Thursday, 23 July 2009

Who you gonna Trust to repair your PC or Laptop?

A Sky News investigation uncovered the shady dealings of some computer repair shops in London. An undercover reporter presented a laptop for repair at several computer repair shops, with the only problem being an easy to detect loose memory chip. However Sky had rigged their laptop to monitor how it was dealt with utilising keylogger software and they even had the laptop camera video the dodgy goings on.

One cheeky rogue trader charged the reporter £130, saying the laptop required a new motherboard, even though the original motherboard was absolutely fine, however more sinister and worrying was the invasion of customer privacy. Computer shop repair engineers were recorded rifling through marked private documents held on the laptop (folder was titled "private"), one scoundrel was captured actually stealing documents, removing them onto a USB memory stick, which included a text file labelled as holding passwords for Facebook, Hotmail, eBay and an online bank account. After lifting this information he went on to try to access the online bank account.

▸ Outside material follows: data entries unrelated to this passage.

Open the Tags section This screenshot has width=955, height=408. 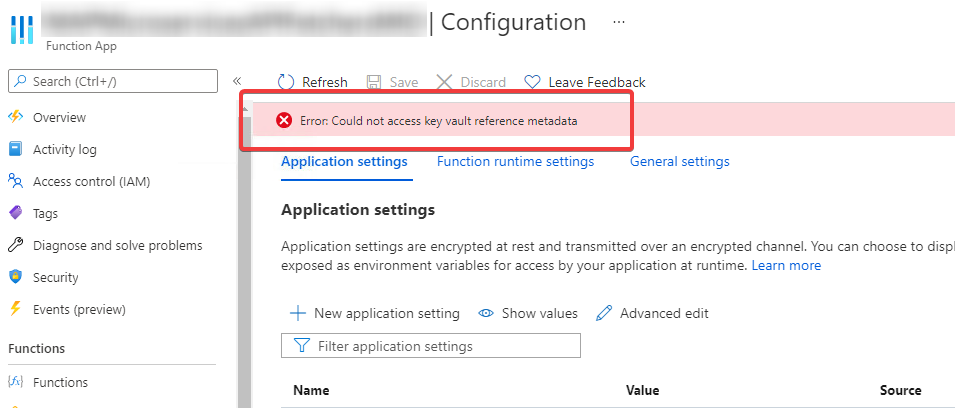[45, 214]
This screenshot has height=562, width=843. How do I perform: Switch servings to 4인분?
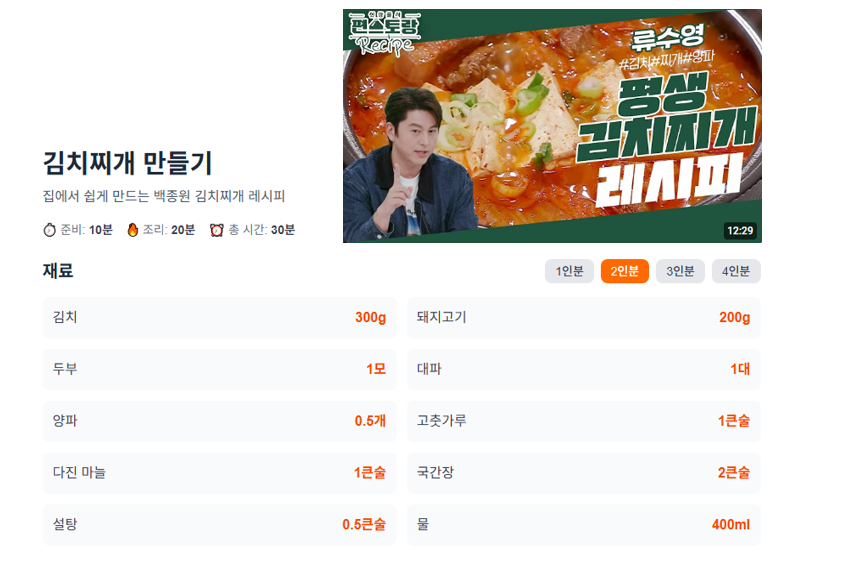pyautogui.click(x=736, y=271)
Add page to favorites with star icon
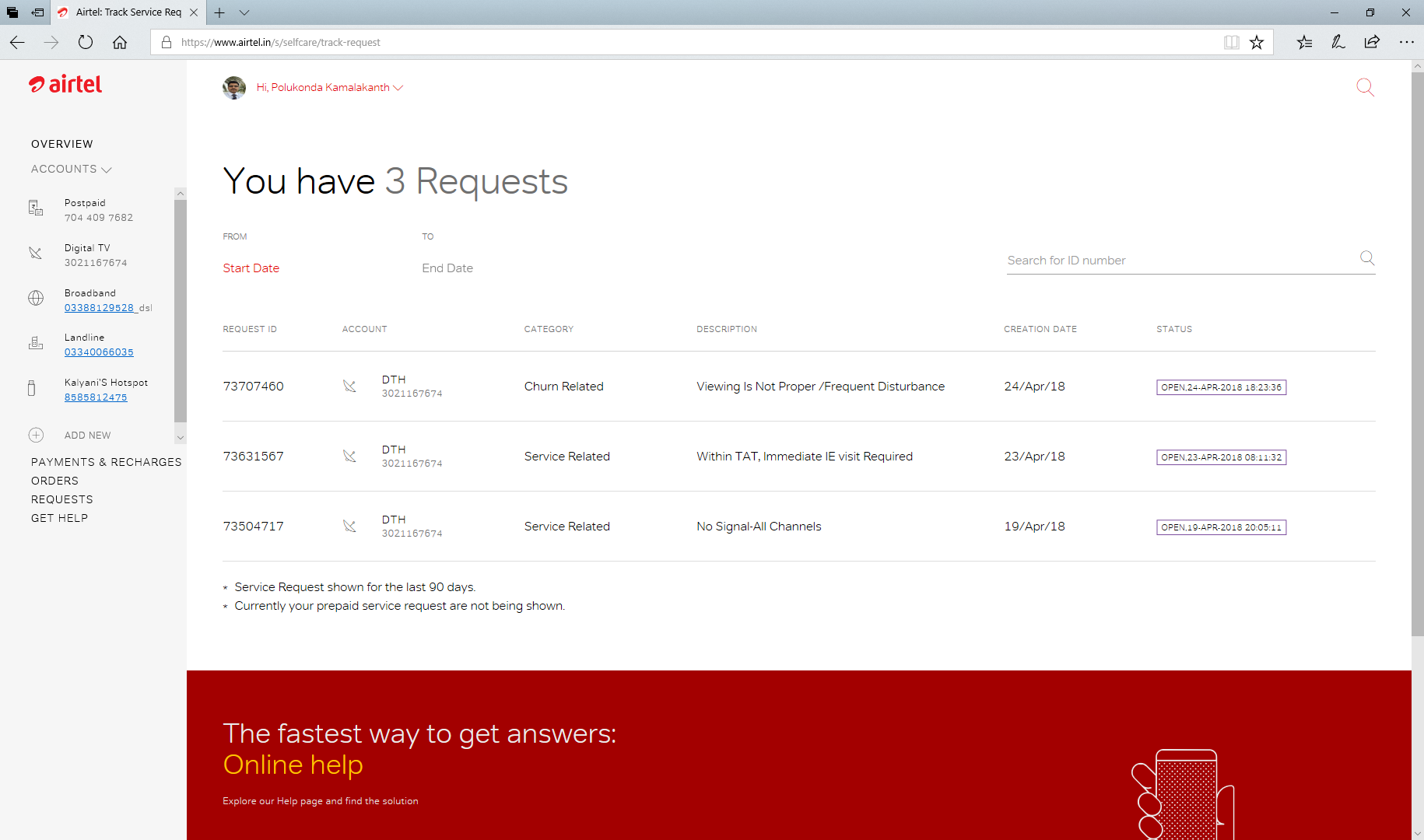This screenshot has height=840, width=1424. 1257,43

Unfortunately knowing the IT repair industry as I do, these kinds of abuse of trust is common place, IT repair staff, especially those with time on their hands are always likely to have a snoop, and within this subset of snoopers, there are those who will go that step further and actually do something devious with the information they find. I have even heard of computer shop chains employees doing the same type of snooping; just recall how Gary Glitter got caught for downloading illegal images.

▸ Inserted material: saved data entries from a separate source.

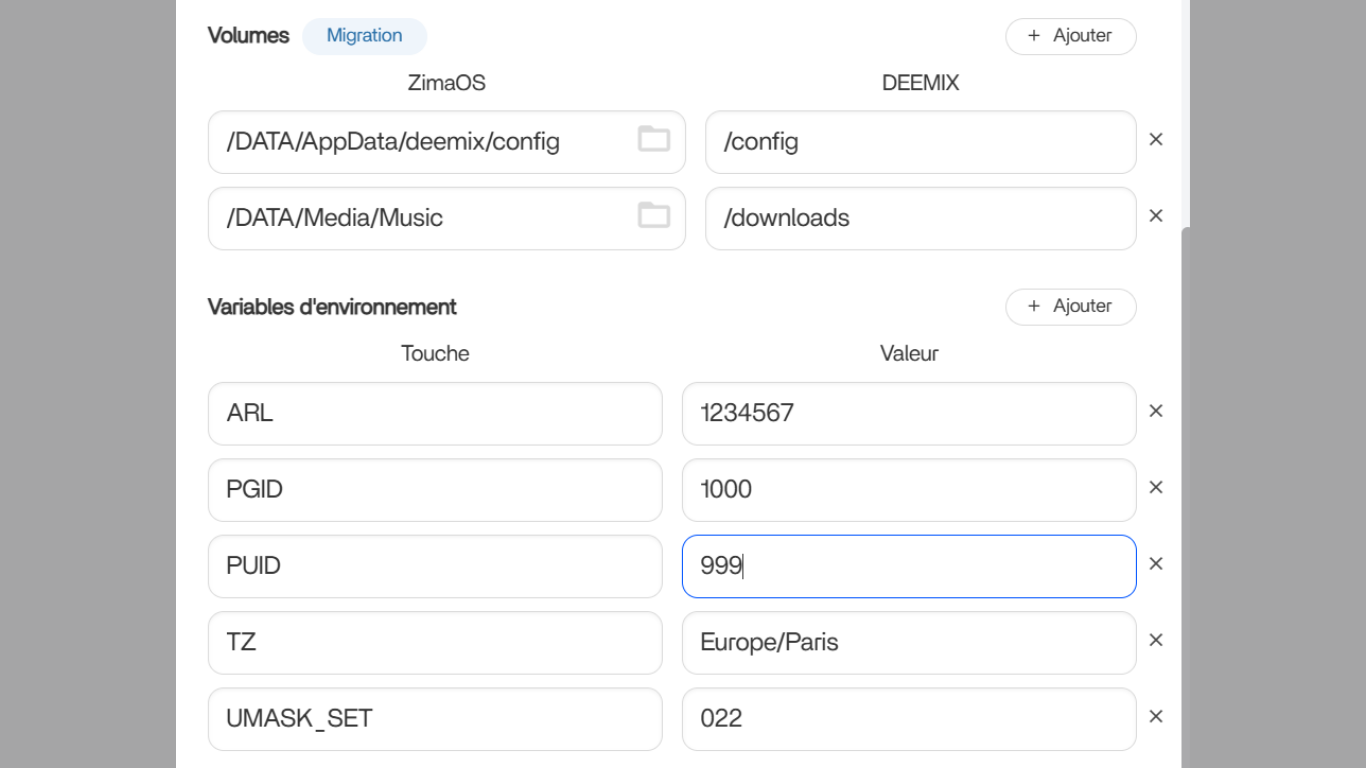This screenshot has height=768, width=1366.
Task: Edit the /downloads container path field
Action: tap(920, 218)
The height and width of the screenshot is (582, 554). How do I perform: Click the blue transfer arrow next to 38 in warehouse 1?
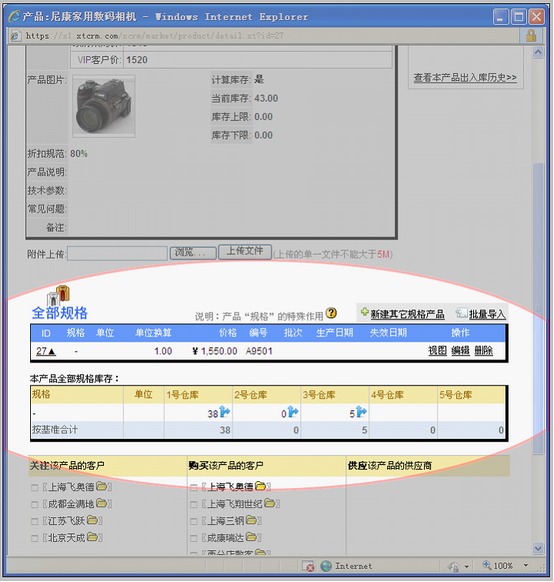[x=225, y=412]
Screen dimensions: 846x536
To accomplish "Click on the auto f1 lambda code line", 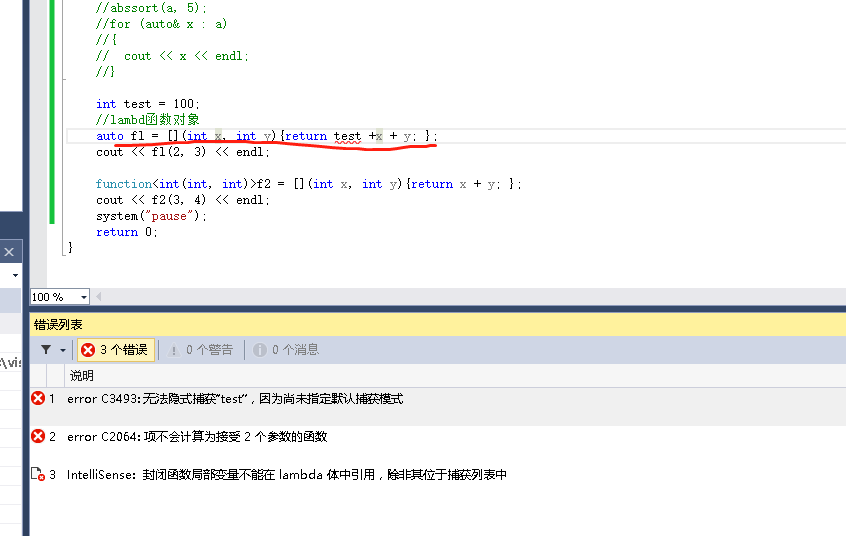I will pyautogui.click(x=266, y=136).
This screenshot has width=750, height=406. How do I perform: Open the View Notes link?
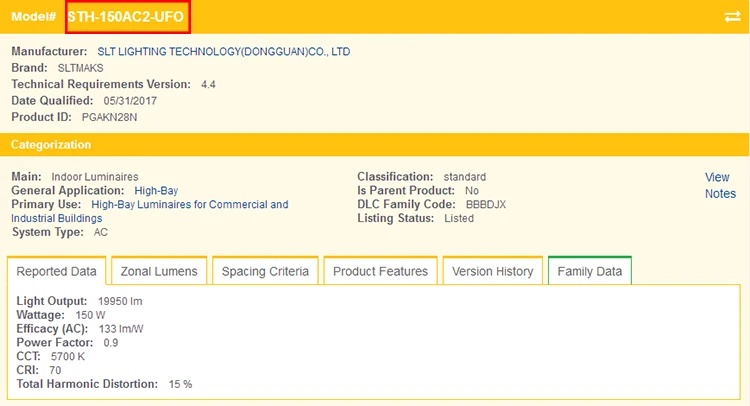[x=719, y=186]
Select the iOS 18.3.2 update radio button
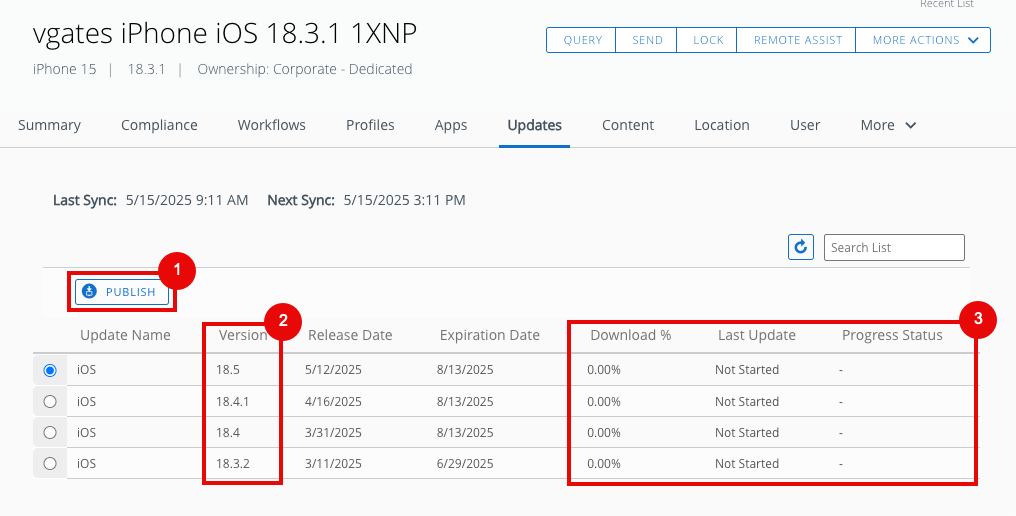Viewport: 1016px width, 516px height. point(50,464)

Putting this Risk in Context
We all need to understand that sending your personal computer or laptop to a computer repair shop is on par with leaving a “stranger” alone in your home to carry out a domestic repair. If you aren’t happy trusting a stranger to do a domestic repair all alone in your home, why on earth would you trust a stranger to repair a problem with your personal computer all alone?

What should you do to Protect Yourself?
As with my “stranger in your home analogy”, you must insist on having your computer repaired while you are present, either have an engineer come to your home and repair it in front of you, or have it repaired while in your presence at the shop. Remember it’s not like having your car repaired at garage, as we have all kinds of personal and sensitive material digitally stored on their computers these days, I mean you really wouldn’t leave your car at the garage for repair, if your car contained your bank account books, your correspondences and r all your photo albums.

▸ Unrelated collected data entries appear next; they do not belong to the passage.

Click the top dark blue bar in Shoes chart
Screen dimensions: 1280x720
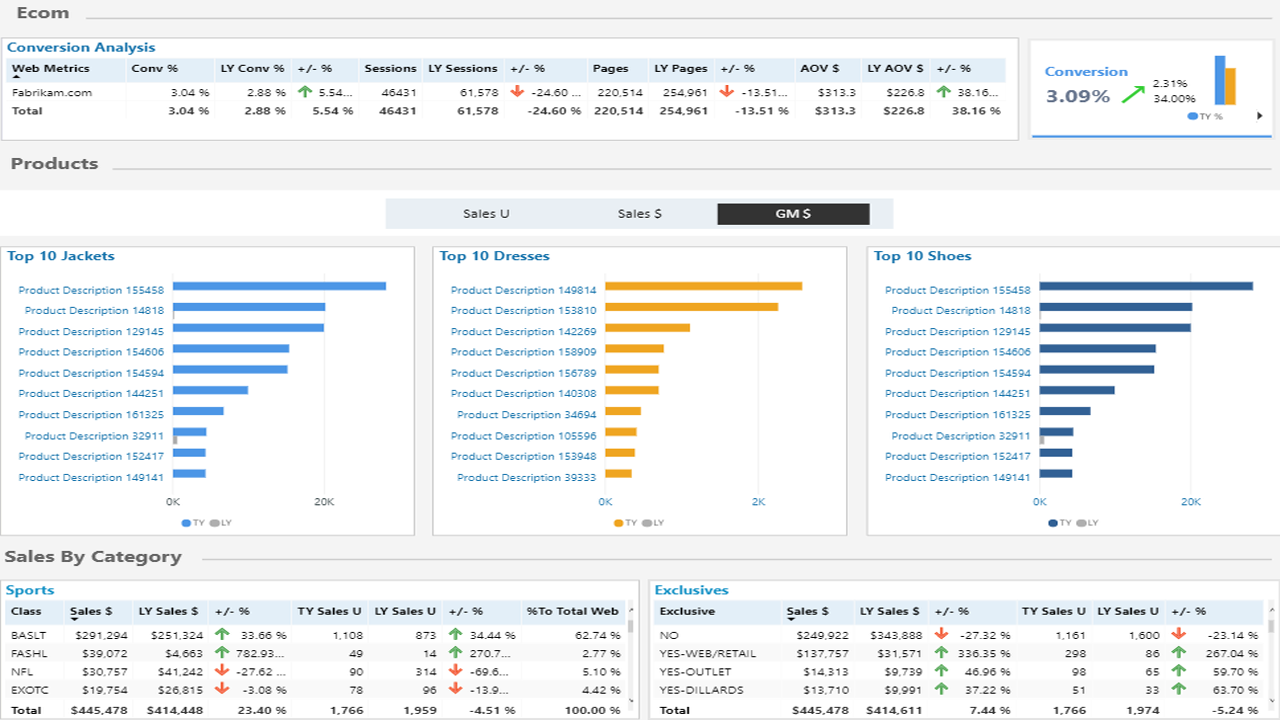[x=1147, y=286]
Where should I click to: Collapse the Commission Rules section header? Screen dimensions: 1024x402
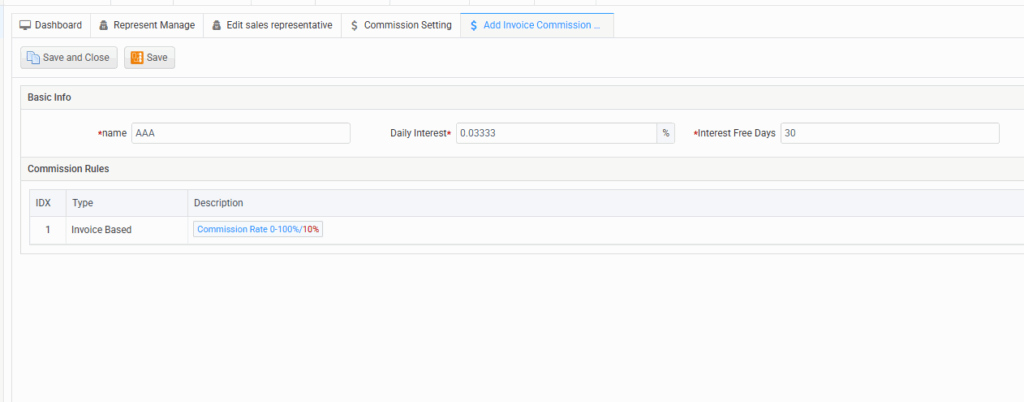coord(68,168)
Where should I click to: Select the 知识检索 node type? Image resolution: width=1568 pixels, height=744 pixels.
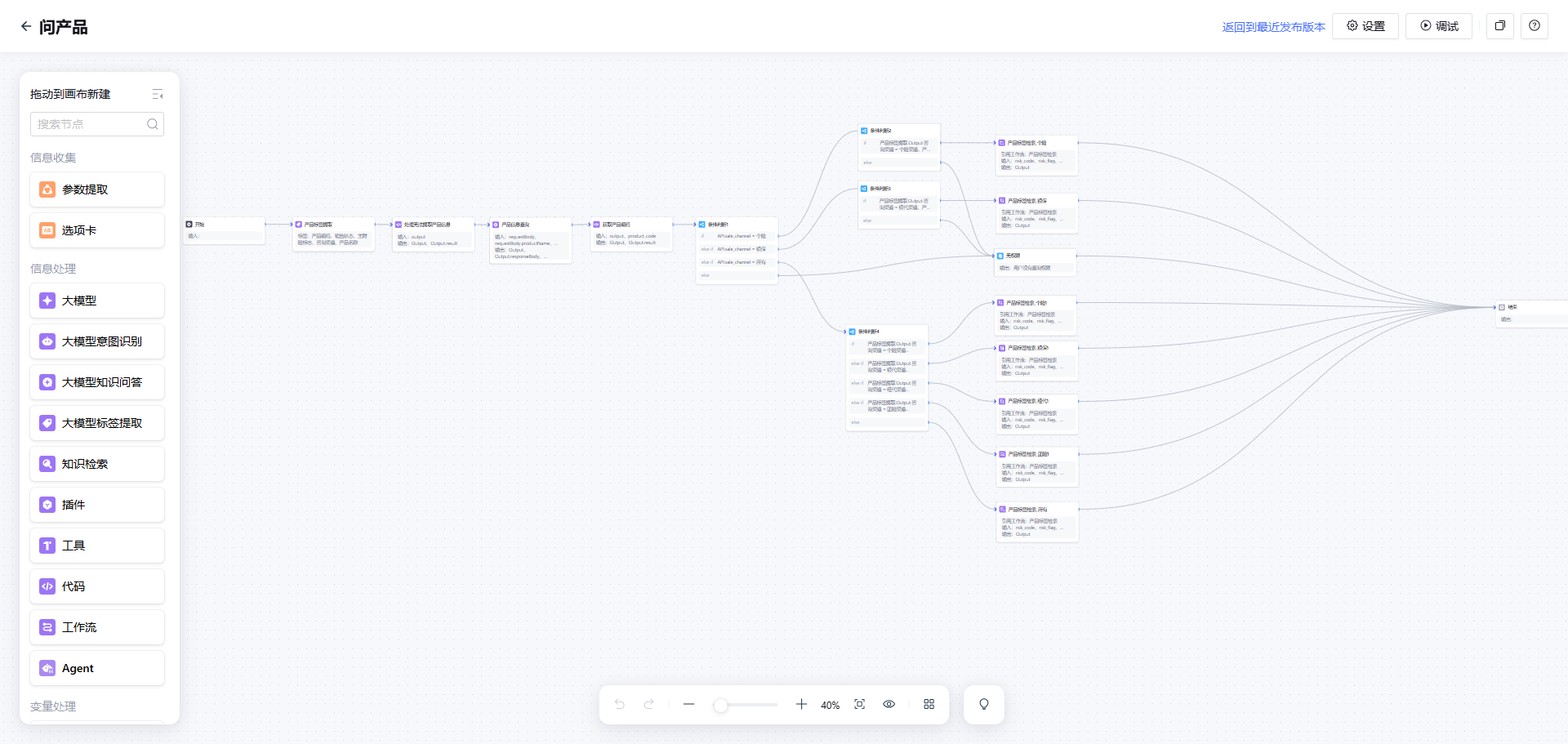point(97,464)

If you must give your PC or laptop to a third party for repair, if you are IT savvy I would either remove the hard disk or fully encrypt the hard disk. For the non-technical, I would advise approaching that family member or friend who is computer literate, just like with good lawyers or indeed good handymen, everyone should make a point of knowing a computer techie they can trust.

Friday, 17 July 2009

A History of Battling Payment Fraud

On Wednesday I popped into The Manchester Museum, and as I strolled into the “Money" collection of exhibits, I was greeted by a bunch of friendly guys sat behind a desk. The desk had various old coins laid out and a sign stating “Please DO Touch”. After a couple of minutes of weighing up and flipping various 2,000+ year ancient Alexander the Great and Roman coins, naturally me being me I started chatting about the fraud aspects, when one of the guys produced a Chinese bank note from the 14th century, which was safely housed in a protective plastic cover. This particular note happens to be one of the oldest surviving banks notes in existence. Now the Chinese invented and started using paper money around 960 following a metal shortage, without copper, silver and gold they couldn’t meet the demand to make coins, although there is evidence of cruder forms of paper money being made by Chinese centuries earlier, but these weren't widely adopted. The construction of the Great Wall of China was financed by printing paper money, which has echoes of our approach to resolving the current financial crisis.
As you can see from the picture the Chinese bank note depicts stacks of coins to show its value. However what I thought was particularly fascinating is the warning; on the bank note it states anyone attempting to produce a copy of the note will be executed. So we can see with this ancient creation of a new payment method, came the understanding to protect it against fraudulent exploitation. Without the death penalty deterrent I doubt if the first bank notes would have ever taken off.
I think Marco Polo describes the Chinese bank note invention best in his book The Travels of Marco Polo (Il Milione).
“All these pieces of paper are issued with as much solemnity and authority as if they were of pure gold or silver; and on every piece a variety of officials, whose duty it, has to write their names, and to put their seals. And when all is duly prepared, the chief officer deputed by the Khan smears the Seal entrusted to him with vermilion, and impresses it on the paper, so that the form of the Seal remains printed upon it in red; the Money is then authentic. Anyone forging it would be punished with death”
Whatever the payment form, be it gold bullion bars, coins, bank notes or payment cards, thousands of years of history shows there has always been a non-stop game of cat and mouse between the payment method issuers and those who seek to take advantage, the fraudsters. I thought this game play was clearly evident when I observed a display of the various examples of bank notes used within the UK over the past few decades, where gradually over of the course of time, bank notes were printed on different harder to acquire types of paper, used more complex design patterns, then watermarks and then holograms.
Modern Bank notes has plenty of anti-counterfeit protection
Now payment cards have actually been around for many decades, but the mainstream usage of plastic payment cards, which we are continually becoming more reliant on instead of cash, really started to take hold from the mid 1980s. As with the evolution of bank notes, which increasingly used anti-counterfeit measures, we see the exact same principles in battling fraud with payment cards, and their originally unintended usage in the Internet payment arena.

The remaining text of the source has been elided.